I suspect it was much the same for that rag-tag group of followers of Jesus in the days between Easter and Pentecost, as they sat and waited, for what they knew not.
If it had been up to them, the jump from crucifixion to resurrection to being church just would have been too far.
Fortunately for them and for us, it wasn’t up to them.  Jesus leapt; the Holy Spirit came; and the rest is history.
I am so grateful to serve a leaping Lord!  Aren’t you?

Saturday, May 14, 2011

A Question of Faith

How can a follower of Jesus the Christ believe that some people just need water boarding?

Mr. Santorum, I am speaking to you.

In the play I recently saw, The Circumference of a Squirrel, the protagonist, reflecting on an incident from his childhood, where his father led him and his brother in the brutal killing of a squirrel in the house, he says that for the first time, “I understood the difference between the executioner and the torturer,” referring to his father’s jubilation at the chasing, cornering, and bashing to death of the hapless squirrel unlucky enough to have taken up residence in the family’s chimney.

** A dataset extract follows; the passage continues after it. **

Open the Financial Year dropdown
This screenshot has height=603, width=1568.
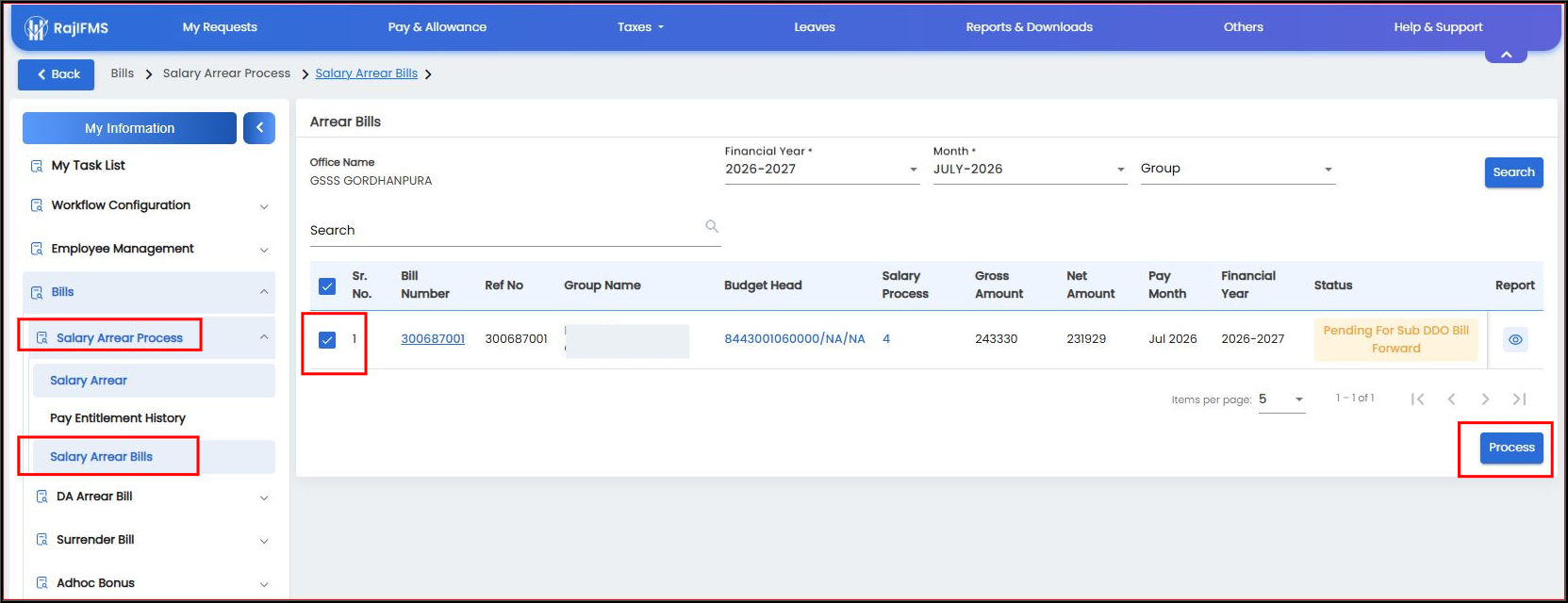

Now can we finally talk about the national policy of torture?  Now can we begin to understand that it has always been a fool’s errand to focus the national dialogue on efficacy rather than morality?

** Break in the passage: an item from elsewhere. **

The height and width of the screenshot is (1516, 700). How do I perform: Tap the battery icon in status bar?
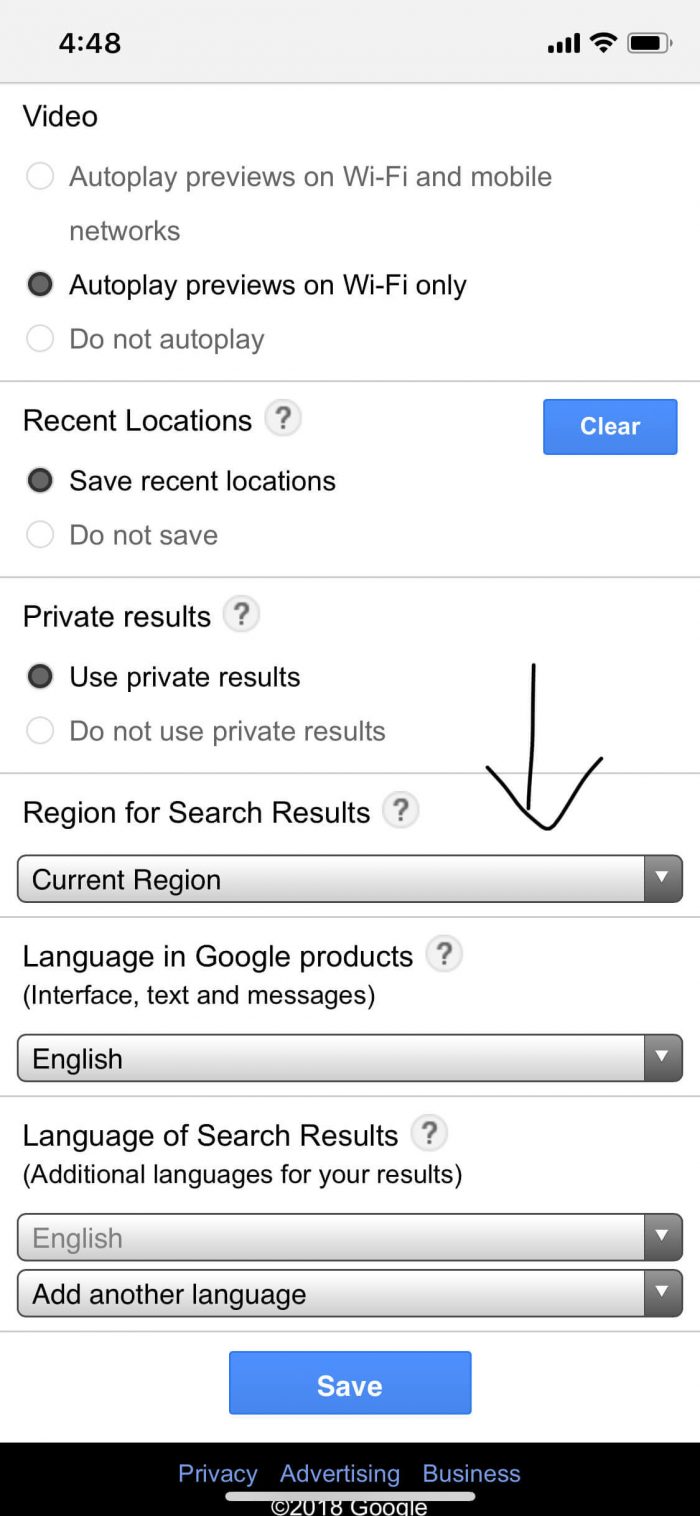click(x=649, y=43)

If the conversation is about what works, the efficacy of torture matters.  Ultimately, however, efficacy is beside the point.

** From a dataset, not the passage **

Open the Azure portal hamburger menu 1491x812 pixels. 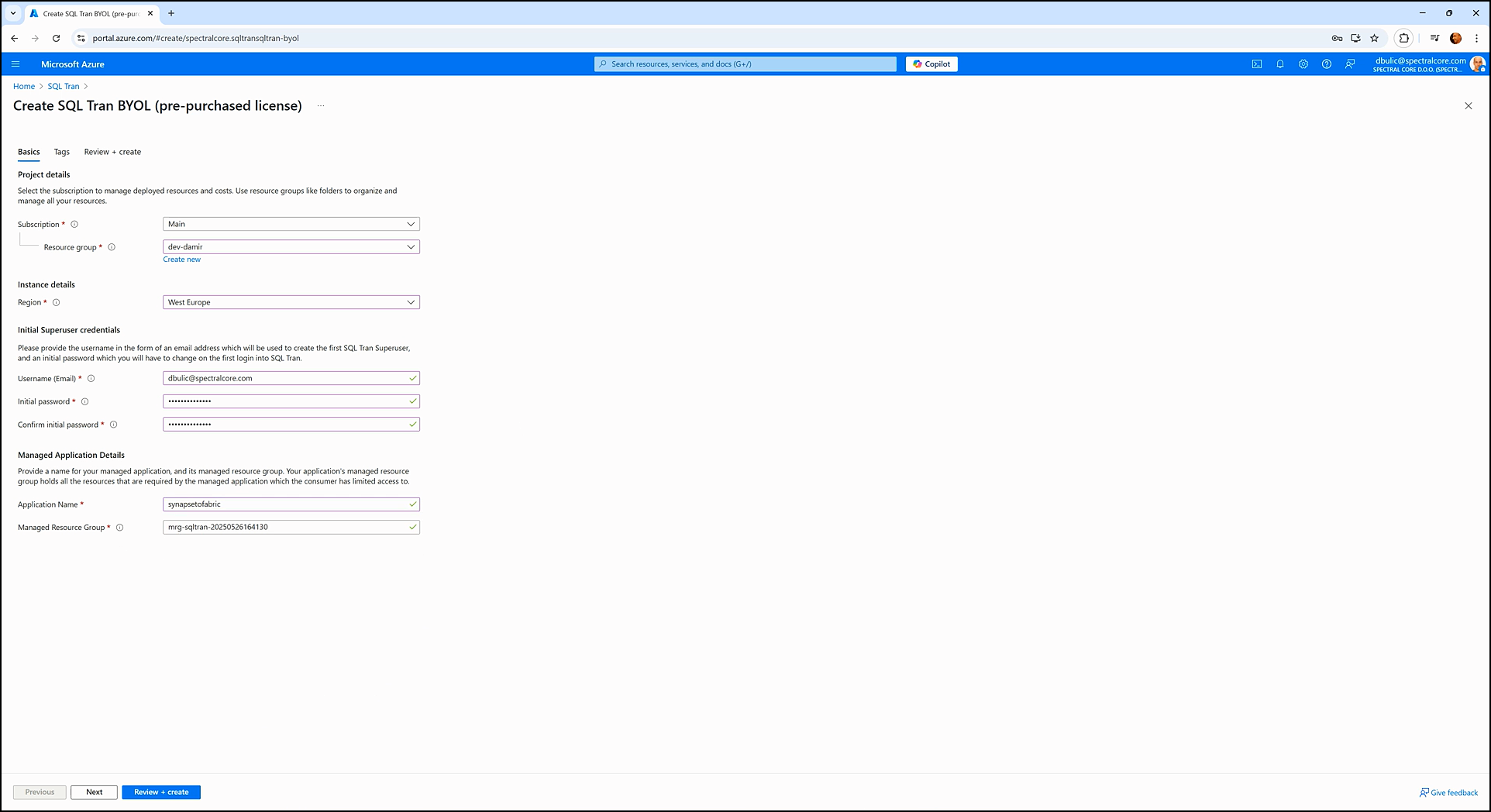[15, 64]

The point is that torture is wrong.  Morally wrong.  Even when it works.

In the case of the location and killing of Osama bin Laden, maybe torture worked.  Maybe it did not.

But that is beside the point.

For a person of faith, isn’t the locus of the conversation on what we should do rather than on what we can do?

Thus I am still asking, still wanting, Mr. Santorum, or someone, or anyone, to explain to me how a follower of Jesus the Christ becomes an advocate for torture?

I really want to know.

I want to know how a thinking faithful fellow Christian comes to the conclusion that some people need or require water boarding and all the other tools in the torturer’s kit.  I know how the Inquisition came to its conclusions.  But how do you?  What biblical text do you refer to?  What teaching of Christ do you rely upon?  What doctrine or maxim of your faith underpins your beliefs as to torture?  What Christian teaching leads you to the unspoken premise that the greater good for the many requires the disregard of the humanity of the one?  What do you do with the fact that the man you follow was himself a victim of torture by the state?  Or that the cultural and religious leaders of his own time believed they were acting for the greater good?

I do not claim that there are no answers to these questions.  I simply do not know what they are.  And I want to.

Please, won’t you tell me.

Monday, May 9, 2011

Too many deaths

        My son Ben received his Masters in Library Science on Sunday.  I am, needless to say, a proud Mom.
        Amidst all the buzz, there's a moment . . . he's standing in the doorway, posing for a picture.  Grandmother is outside, taking the shot.  I stand behind him, off to the side, watching this young man I know so well and not at all.  And I realize what I've always known . . . there will be a time when he will live and I will not . . . when I will not be in the snapshot.  And that is as it should be.  And that moment began today.
        Later, Ben is walking ahead, Mom is behind and I'm in the middle, bridging the generations, wanting to hurry ahead with the younger but waiting instead for the older, knowing that Benjamin slows down for me as I slow down for Mom,.  Never quite matching each other's steps, we walk single file along the sidewalk, one before the other - how is it that the one who came after walks before?
        A mother's son died today.  Joy's boy, a man, reallly, 61 years old is definitely a man, but still her boy -- a heart attack, it seems.  There has been much too much dying in our little town lately.  But as long as there is living, there is dying, old life making way for new.  And somewhere, a baby was born as a man took his last breath.  I don't know if there's hope in that, but somehow, there is comfort.